Available data =>
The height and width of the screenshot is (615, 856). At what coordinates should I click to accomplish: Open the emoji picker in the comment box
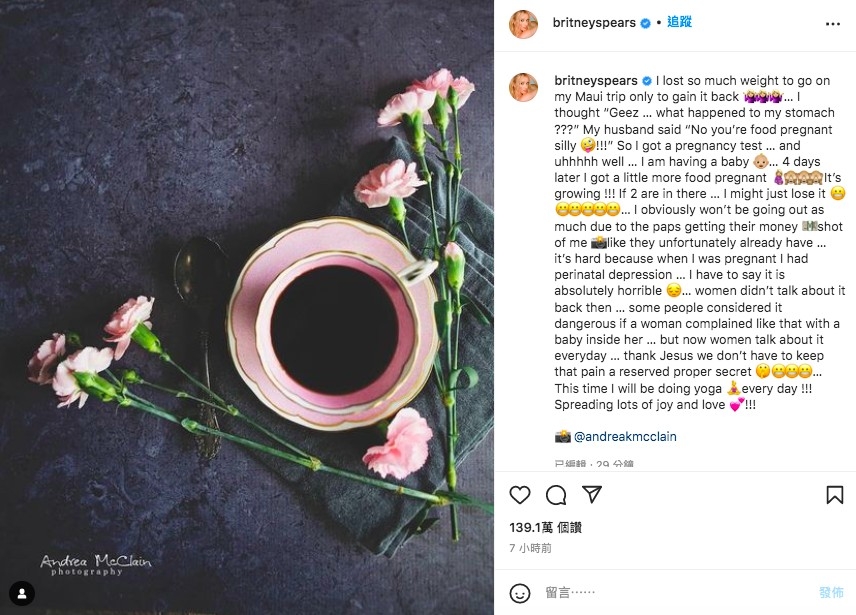(x=520, y=593)
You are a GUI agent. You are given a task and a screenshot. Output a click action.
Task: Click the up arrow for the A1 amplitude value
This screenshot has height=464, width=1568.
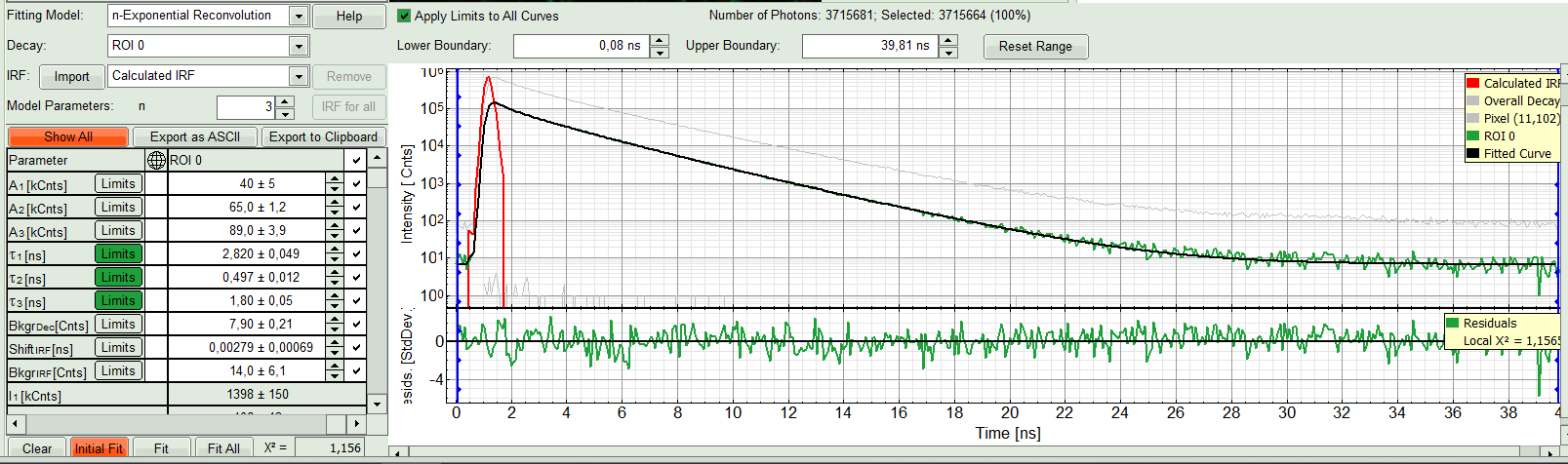coord(335,178)
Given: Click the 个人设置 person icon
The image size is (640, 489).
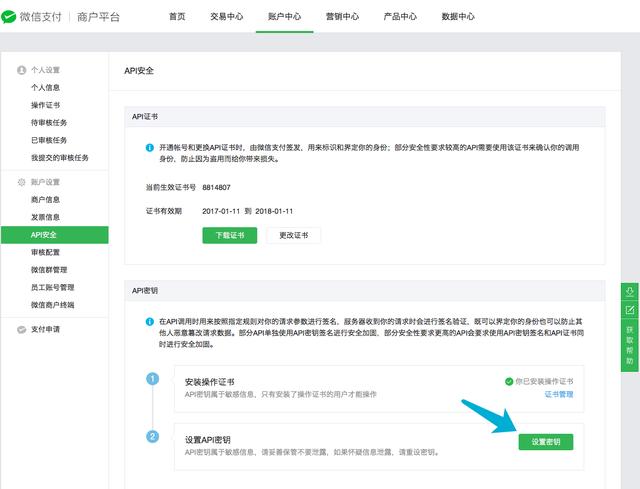Looking at the screenshot, I should [22, 70].
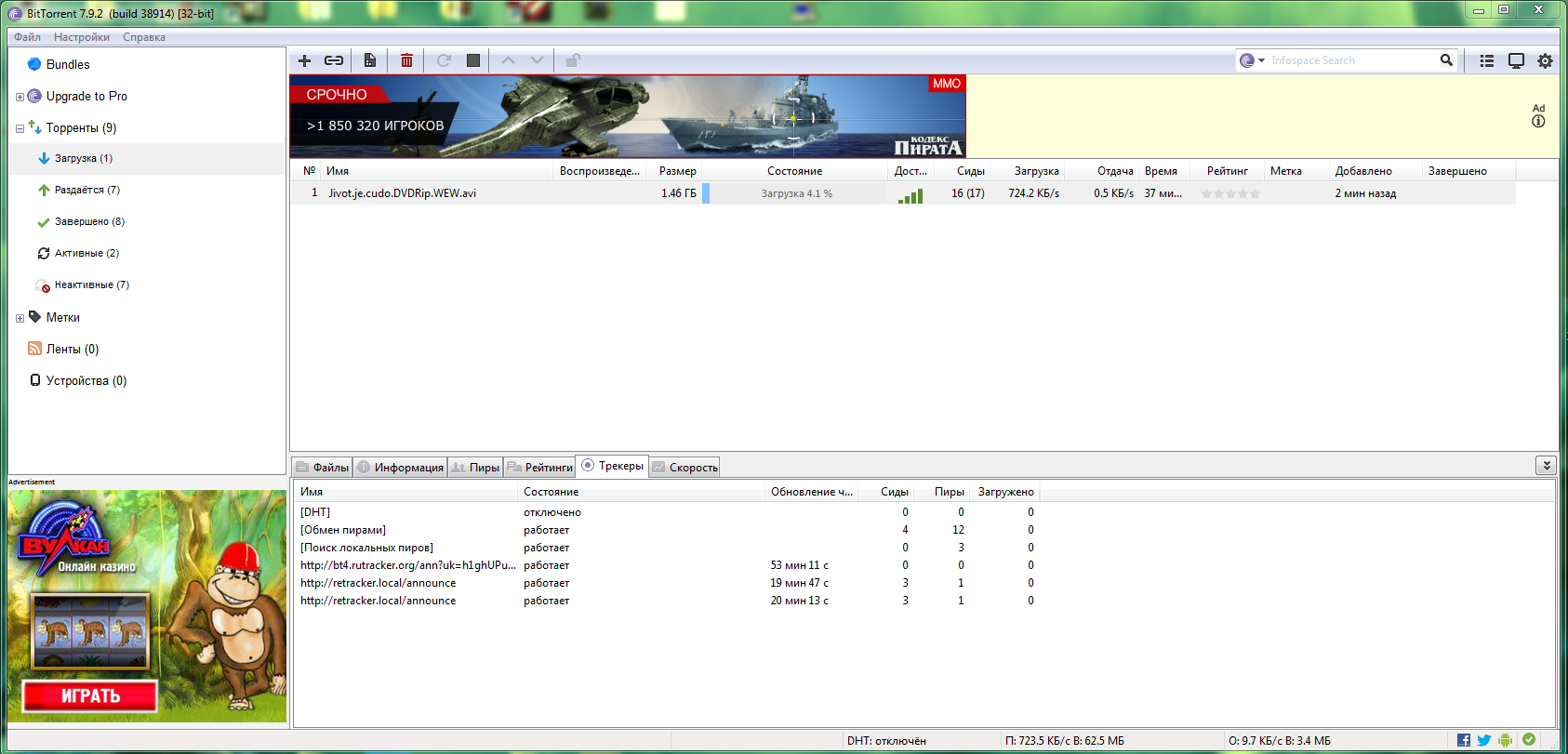Select the Раздаётся (7) filter
1568x754 pixels.
click(86, 190)
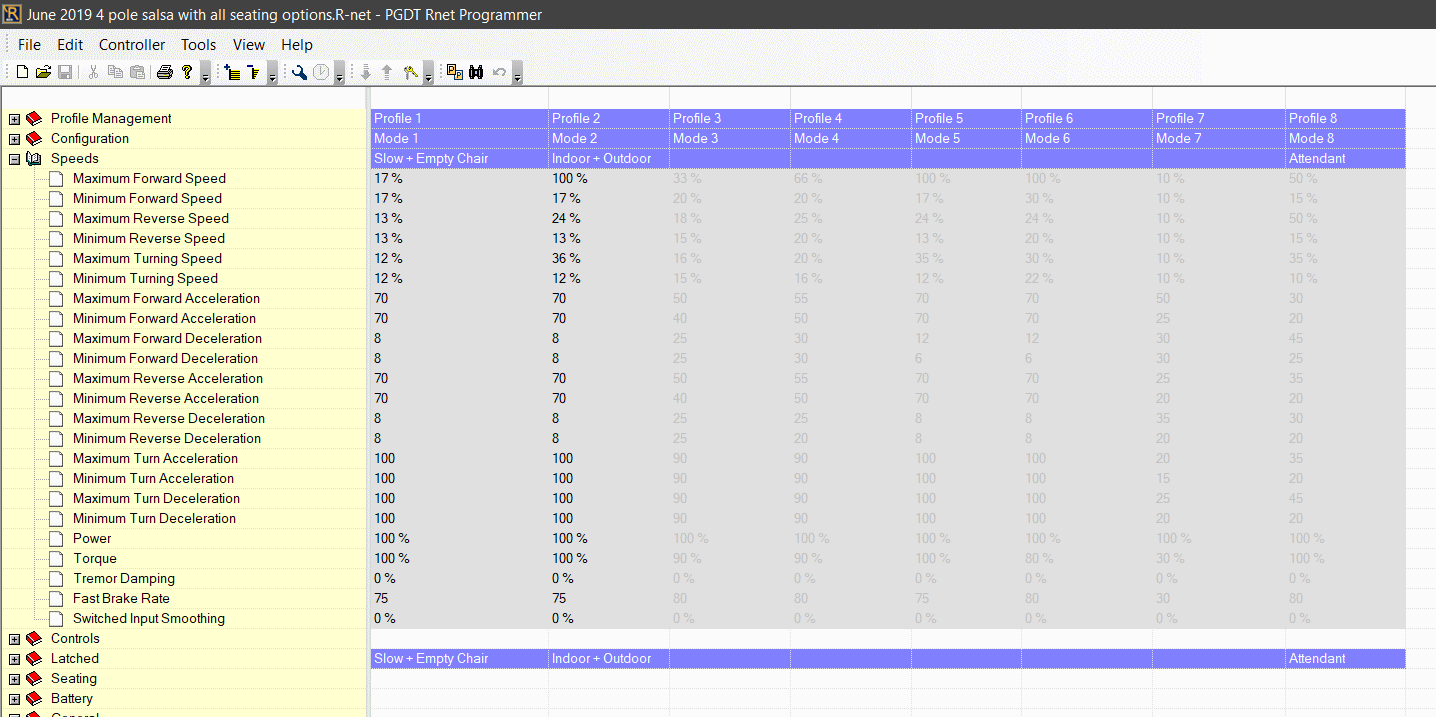Screen dimensions: 1436x717
Task: Expand the Seating tree node
Action: coord(15,679)
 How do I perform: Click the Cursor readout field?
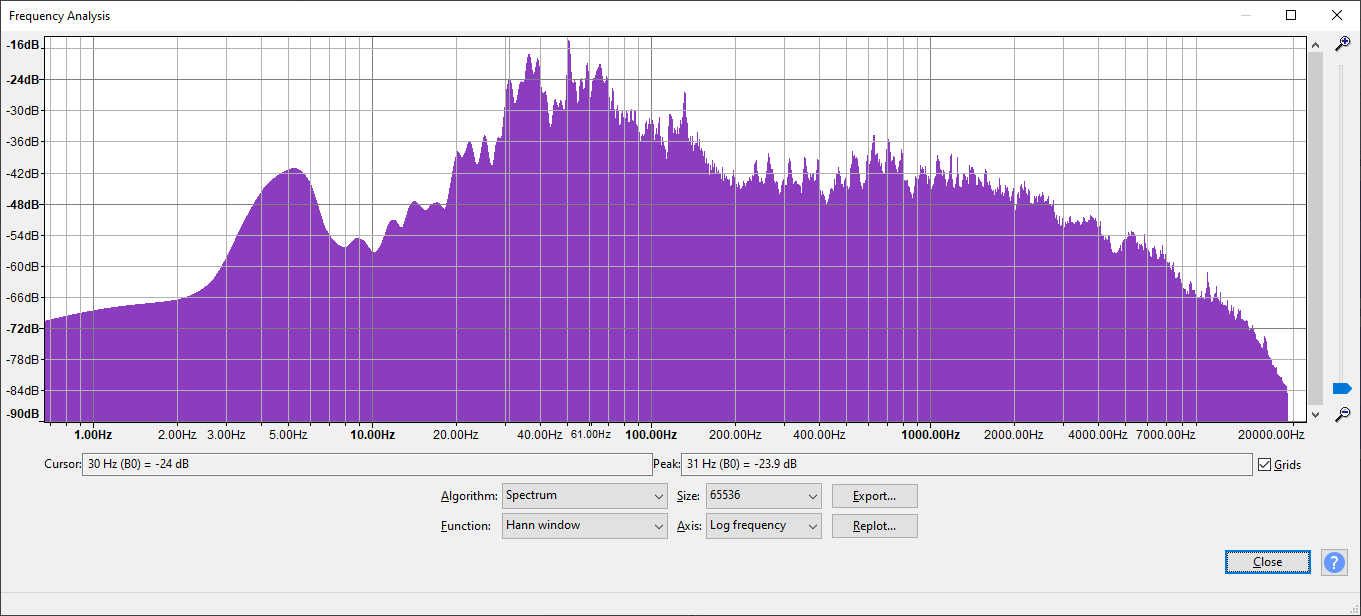[x=366, y=465]
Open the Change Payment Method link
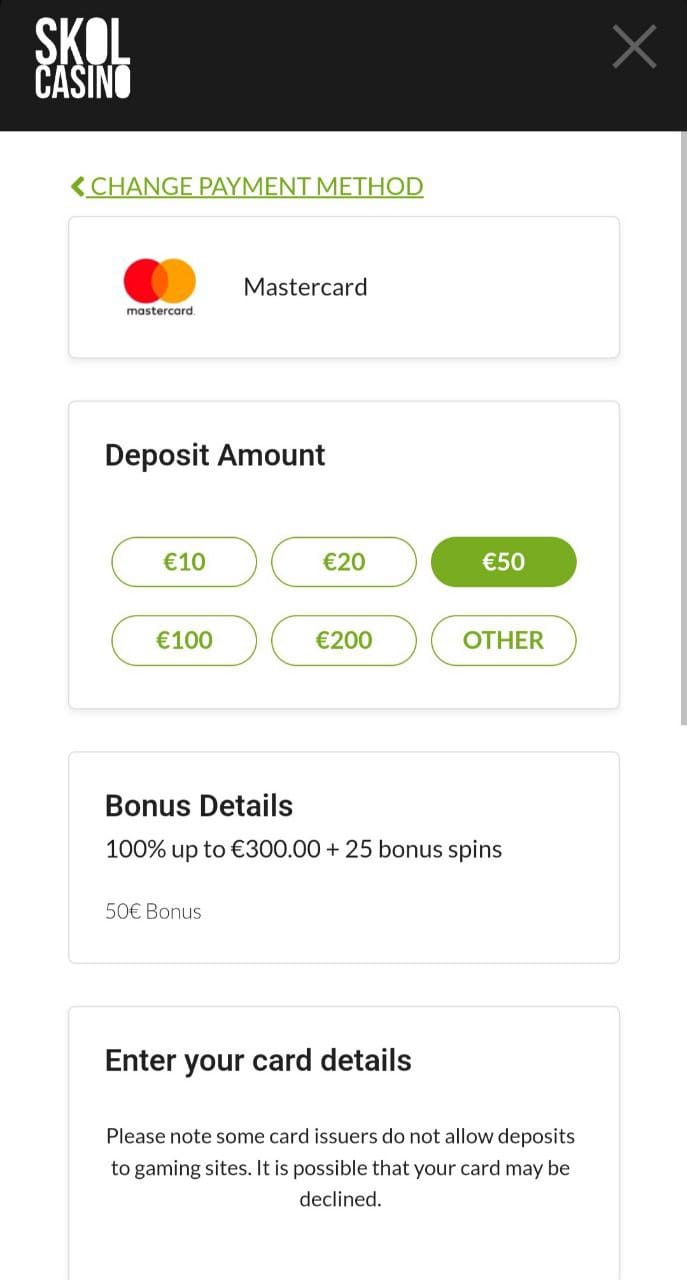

Work item => The entries should be reproduced word for word, pictures omitted.

Written response =>
The height and width of the screenshot is (615, 856). At what coordinates should I click to accomplish: Open the emoji picker in the comment box
(x=520, y=593)
You are a GUI agent. You are given a task and a screenshot. Output a click action.
Task: Click the up arrow for the A1 amplitude value
This screenshot has height=464, width=1568.
coord(335,178)
Given: Click the 个人设置 person icon
The image size is (640, 489).
Looking at the screenshot, I should [22, 70].
Select the Раздаётся (7) filter
1568x754 pixels.
click(86, 190)
Screen dimensions: 1436x717
Task: Expand the Seating tree node
Action: coord(15,679)
 How do I perform: Click the Cursor readout field?
[x=366, y=465]
Open the Change Payment Method link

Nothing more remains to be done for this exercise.